# WHAT TO WORK ON
Make an exact transcript of the lines in the data below, starting with the one containing "1303x924 pixels. How" and going on through the one containing "Viewport: 1456px width, 819px height.", with both included and the pictures left out.

::: DATASET EXCERPTS :::

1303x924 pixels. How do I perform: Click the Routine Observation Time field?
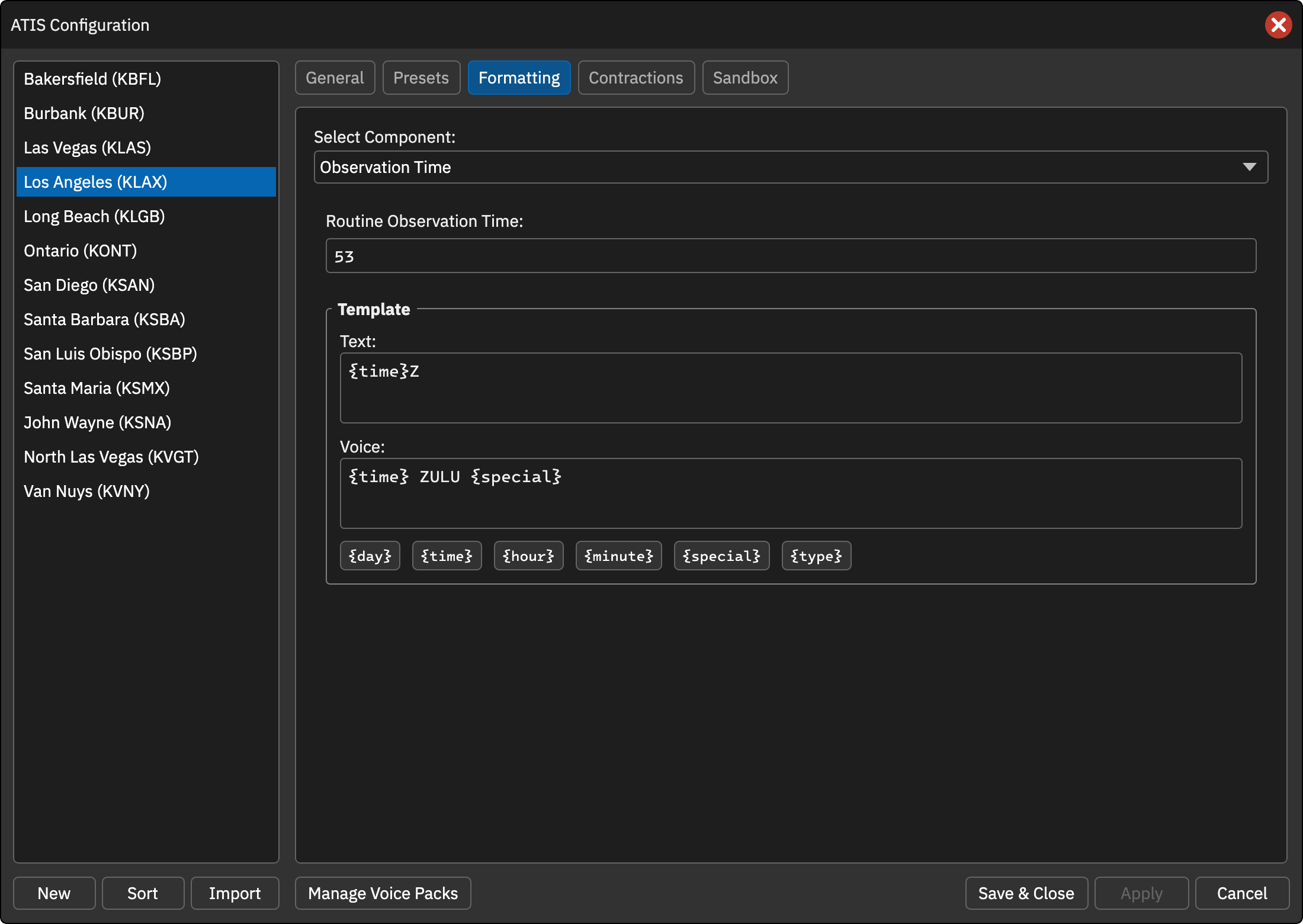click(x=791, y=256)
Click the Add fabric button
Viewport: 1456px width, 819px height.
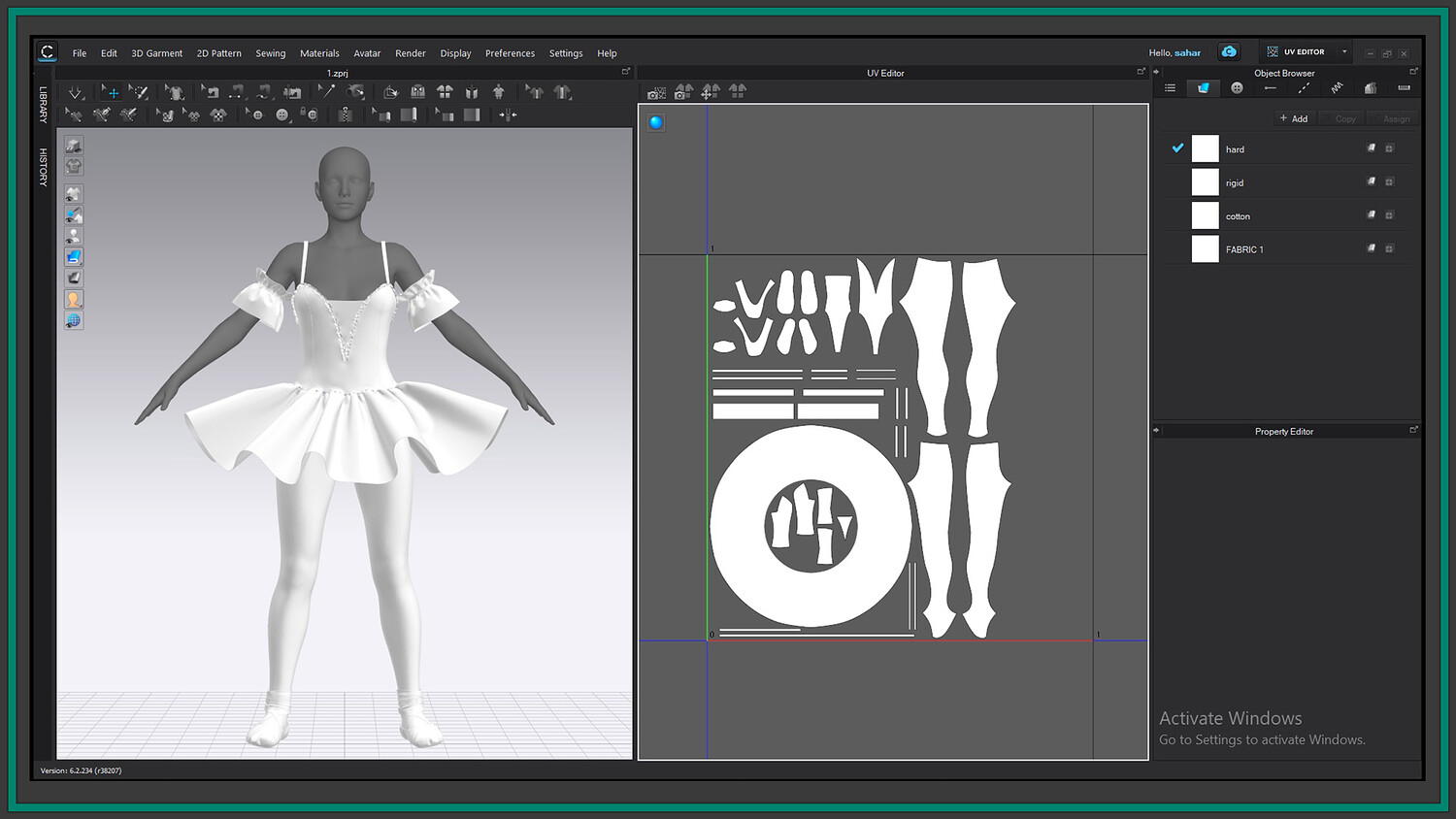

:::
::: DATASET EXCERPTS :::

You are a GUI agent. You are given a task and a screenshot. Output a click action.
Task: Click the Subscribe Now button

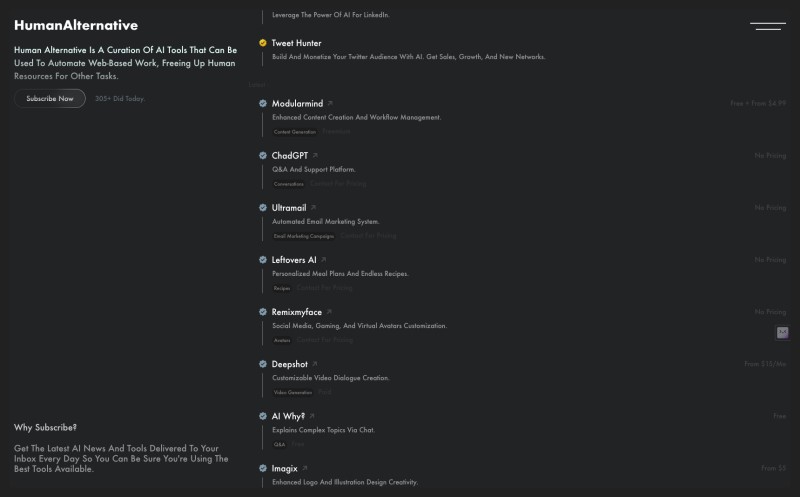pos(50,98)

:::

# ANSWER AREA
1303x924 pixels. How do I perform: Click the Routine Observation Time field?
click(x=791, y=256)
Click the Add fabric button
Viewport: 1456px width, 819px height.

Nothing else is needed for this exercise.